> **What you need to do**
Produce a word-for-word copy of the listing below without its pictures.

> **Given records**
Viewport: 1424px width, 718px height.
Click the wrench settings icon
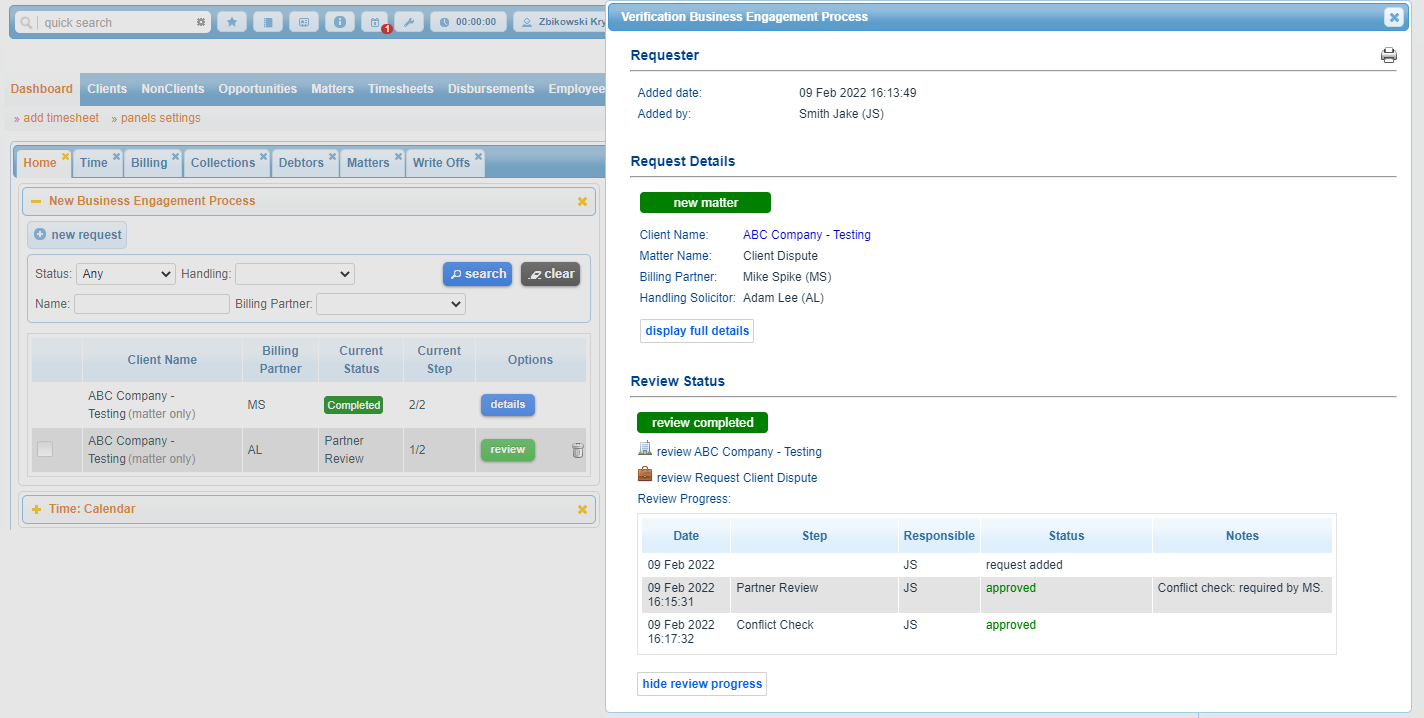point(408,22)
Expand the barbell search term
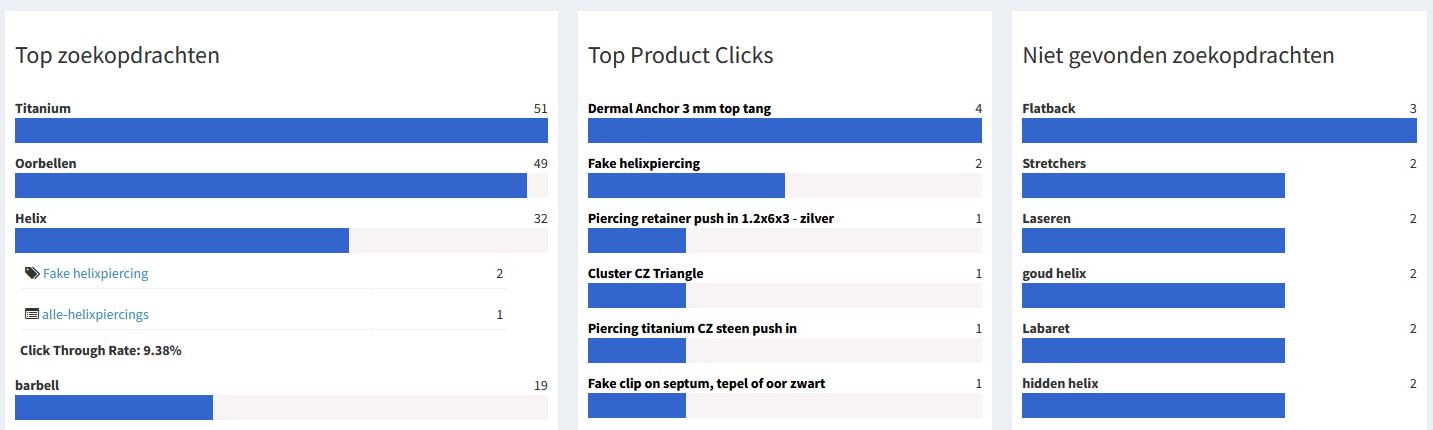1433x430 pixels. [x=37, y=383]
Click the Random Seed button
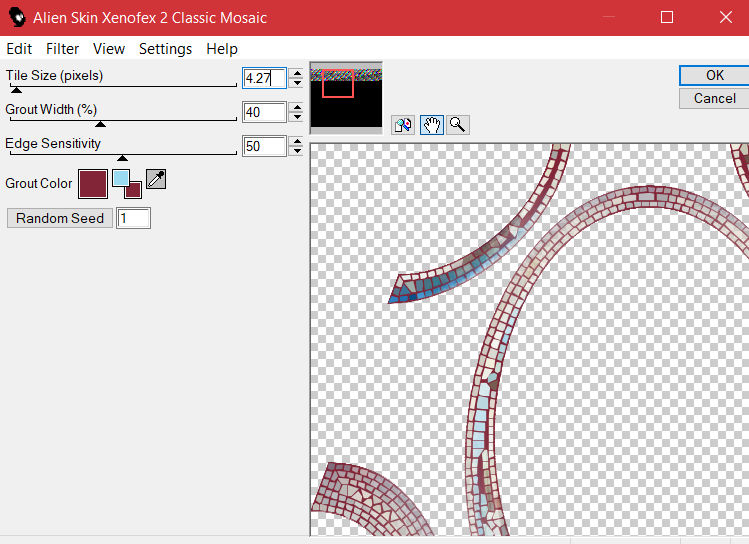 (x=60, y=218)
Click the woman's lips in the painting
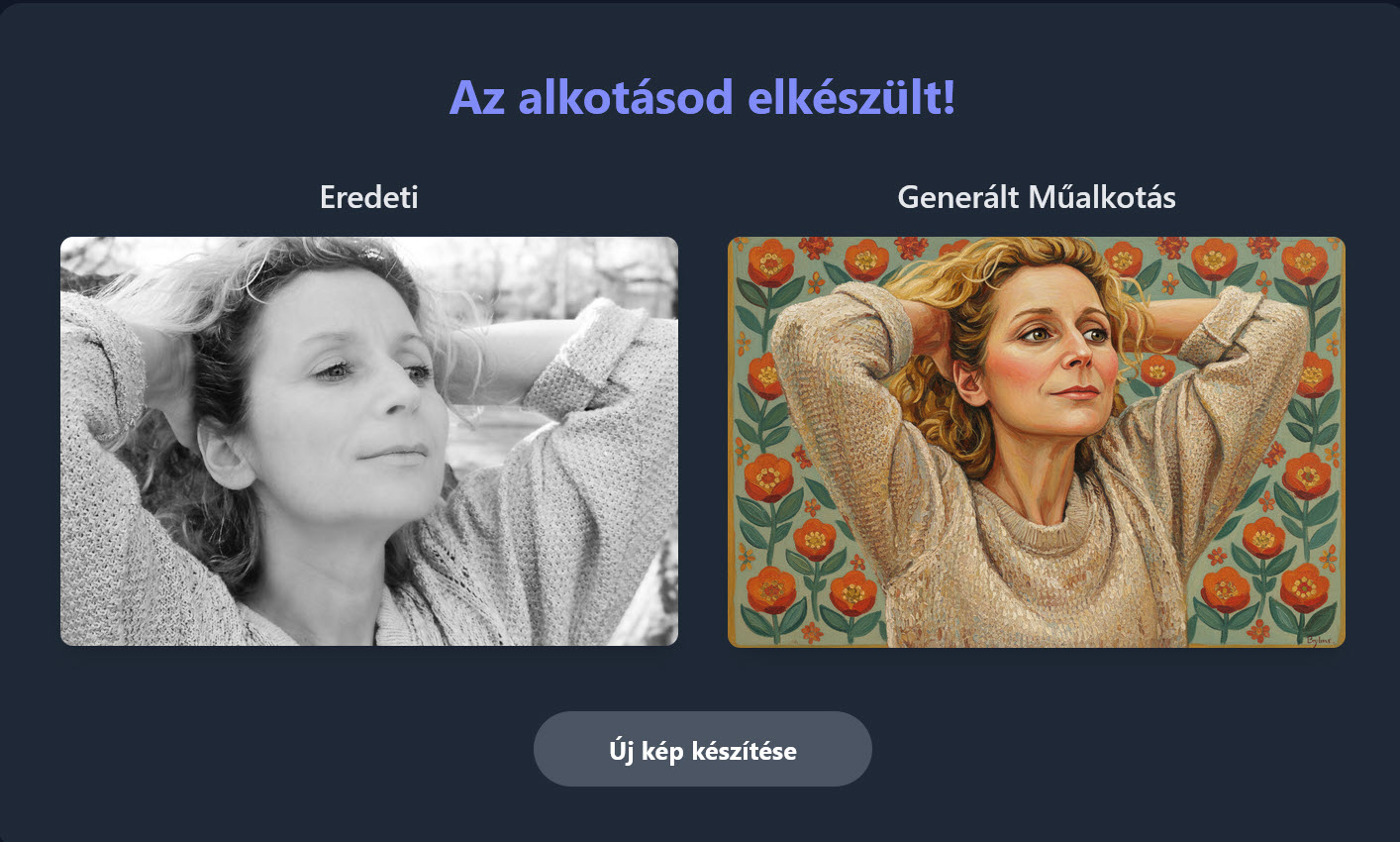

> **Exercise response**
Viewport: 1424px width, 718px height.
Click the wrench settings icon
point(408,22)
Expand the barbell search term
1433x430 pixels. [x=37, y=383]
Click the Random Seed button
 (x=60, y=218)
Click the woman's lips in the painting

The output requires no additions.